Amitriptyline at Low-dose and Titrated for Irritable Bowel Syndrome in Primary Care: ATLANTIS: Randomised Controlled Trial

Context: Most patients with irritable bowel syndrome (IBS) are managed in primary care. If first-line therapies are ineffective, UK NICE Guidelines suggests considering low dose tricyclic antidepressants (TCAs), but effectiveness in primary care is unknown and TCA are infrequently prescribed for IBS in this setting.

Objective: To determine the clinical effectiveness of low dose amitriptyline (10-30mg) for adults with IBS in primary care.

Study Design and Analysis: Randomised, double-blind, placebo-controlled trial. Participants, clinicians, investigators, and analysts masked to allocation. Intention to treat analyses for effectiveness, according to treatment receipt for safety analyses. Trial Registration ISRCTN48075063.

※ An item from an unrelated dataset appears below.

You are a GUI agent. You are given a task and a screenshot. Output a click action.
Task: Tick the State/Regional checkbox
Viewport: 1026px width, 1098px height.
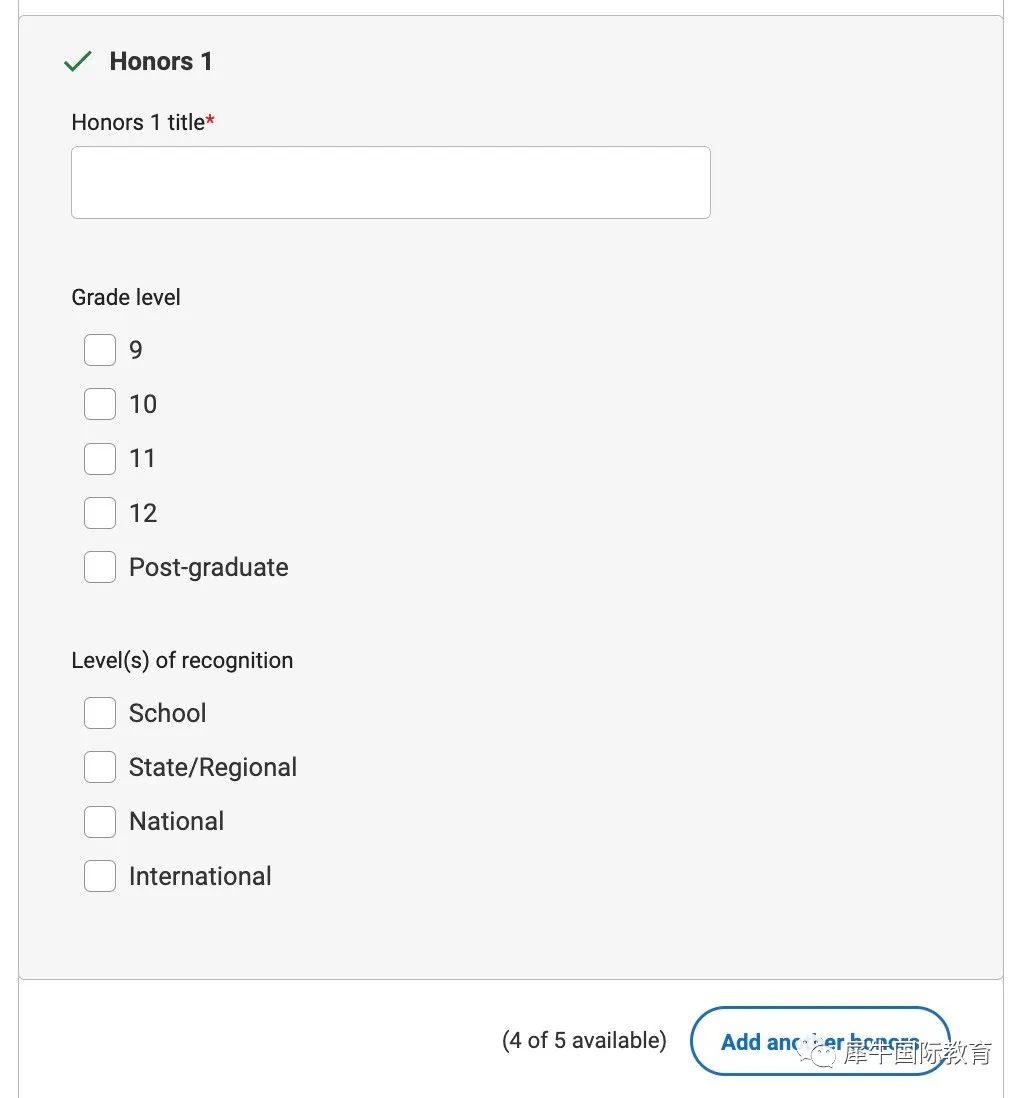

Setting: 55 UK primary care centres.

Population Studied: Adults ≥18 years with Rome IV IBS of any subtype, with ongoing symptoms despite first-line therapies, a normal full blood count and C-reactive protein, negative coeliac serology, and no evidence of suicidal ideation.

Intervention: Participants randomised (1:1) to 6 months low-dose oral amitriptyline (10-30mg once daily) or identical placebo, participant self-titration according to symptoms and tolerability.

Outcome Measures: Primary and key secondary endpoint: IBS-SSS score and Subjective Global Assessment (SGA) of relief of IBS symptoms at 6 months.

Results: 463 patients (mean age 48.5 yrs (SD 16.1 yrs), 315 (68.0%) female) randomised, December 2019 to April 2022, to amitriptyline (232) or placebo (231). Primary outcome analysis showed a significant difference in IBS-SSS score at 6 months (−27.0; 95% CI −46.9 to −7.10, p=0.008) in favour of amitriptyline. For SGA of relief of IBS symptoms, amitriptyline was superior to placebo at 6 months (125/204 (61.3%) vs. 88/195 (45.1%), OR 1.78; 95% CI 1.19 to 2.66, p=0.005). Amitriptyline was superior to placebo across other secondary endpoints but had no impact on anxiety or depression. 46 (19.8%) patients discontinued amitriptyline (30 (12.9%) due to adverse events) and 59 placebo (25.5%) (20 (8.7%) adverse events). 5 serious adverse reactions (2 amitriptyline, 5 placebo) and 5 serious adverse events were unrelated to trial medication.

Conclusions: This is the largest trial of a TCA in IBS ever conducted. Titrated low-dose amitriptyline was superior to placebo for IBS across multiple endpoints and safe. Primary care physicians should offer low-dose amitriptyline to patients with IBS whose symptoms do not improve with first-line therapies.